Barcelonahas risen to the top of European soccer on the strength of its highly productive academy.

Now, it’s looking to expand its stock of homegrown talent through a new school building to develop even more young players.

The new facility was presented to the media on Friday and has the name of the Catalan club’s emblematic old residence, La Masia. But by increasing its capacity from 60 to 83 players, Barca hopes to produce more stars such as Lionel Messi, Andres Iniesta and Cesc Fabregas.

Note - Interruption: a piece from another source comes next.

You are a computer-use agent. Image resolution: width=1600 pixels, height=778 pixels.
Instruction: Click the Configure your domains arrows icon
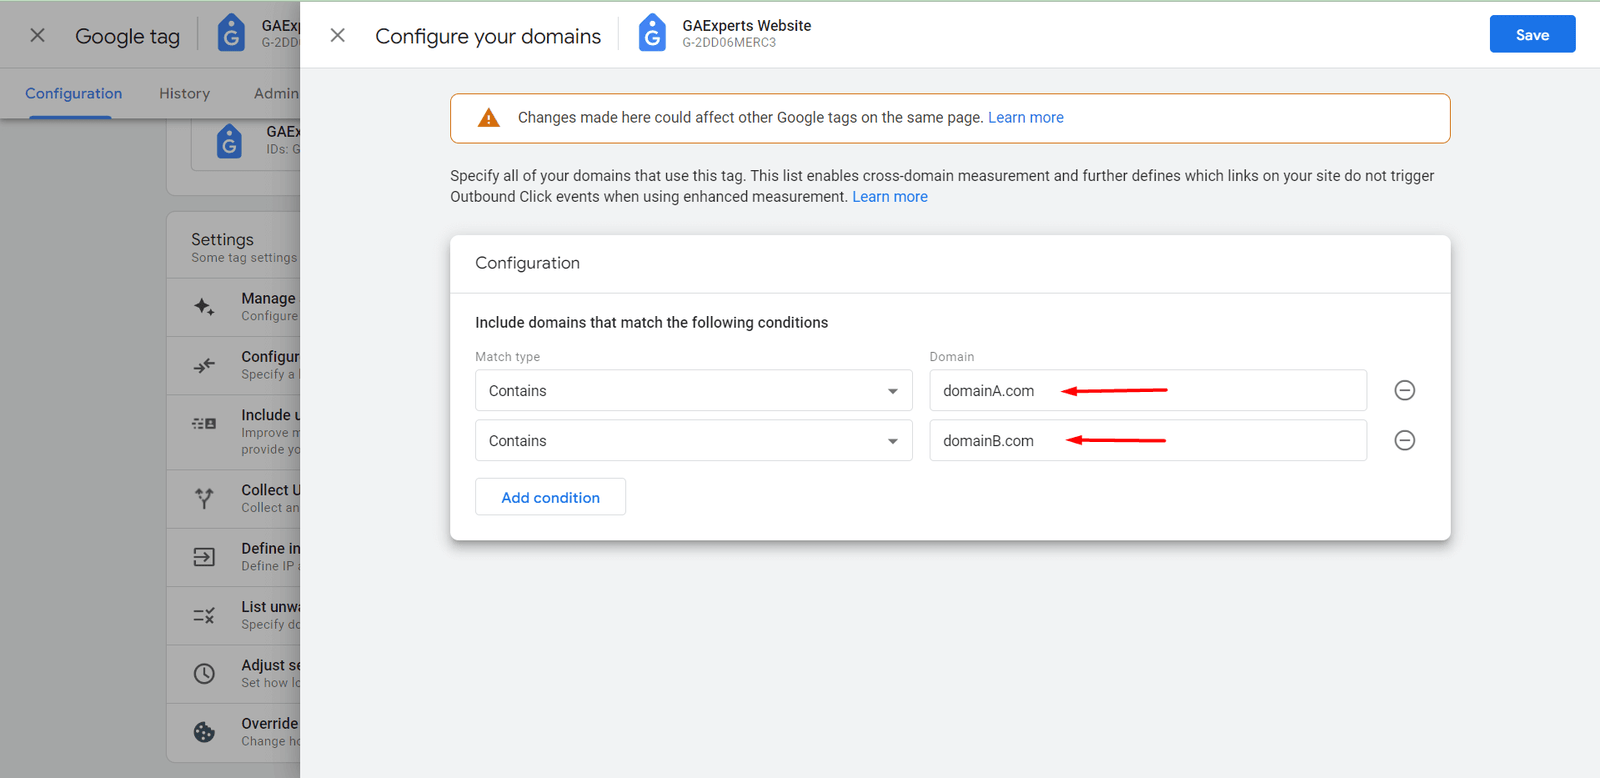pyautogui.click(x=203, y=365)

“We have visited several facilities of our competitors (Milan, Bilbao and Arsenal, among others) to get ideas,” Jordi Moix, Barcelona’s economic and strategy director, told The Associated Press. “To have a building like this at the same place as the training fields … and not fifty kilometres (away), it’s something we can be proud of. We can say this is one of the best facilities now in the market.”

The 11-18 year olds selected by Barca’s talent scouts to train at the old La Masia used to travel 30 minutes to practice each day. But here they just have to step outside the modern five-story building located at Barca’s training grounds on the outskirts of the city.

The new academy can house up to 58 soccer players. Another 23 spots are allocated to prospects for the club’s basketball, handball and roller hockey teams. Twenty-two young athletes have already moved in with more set to return from summer holidays.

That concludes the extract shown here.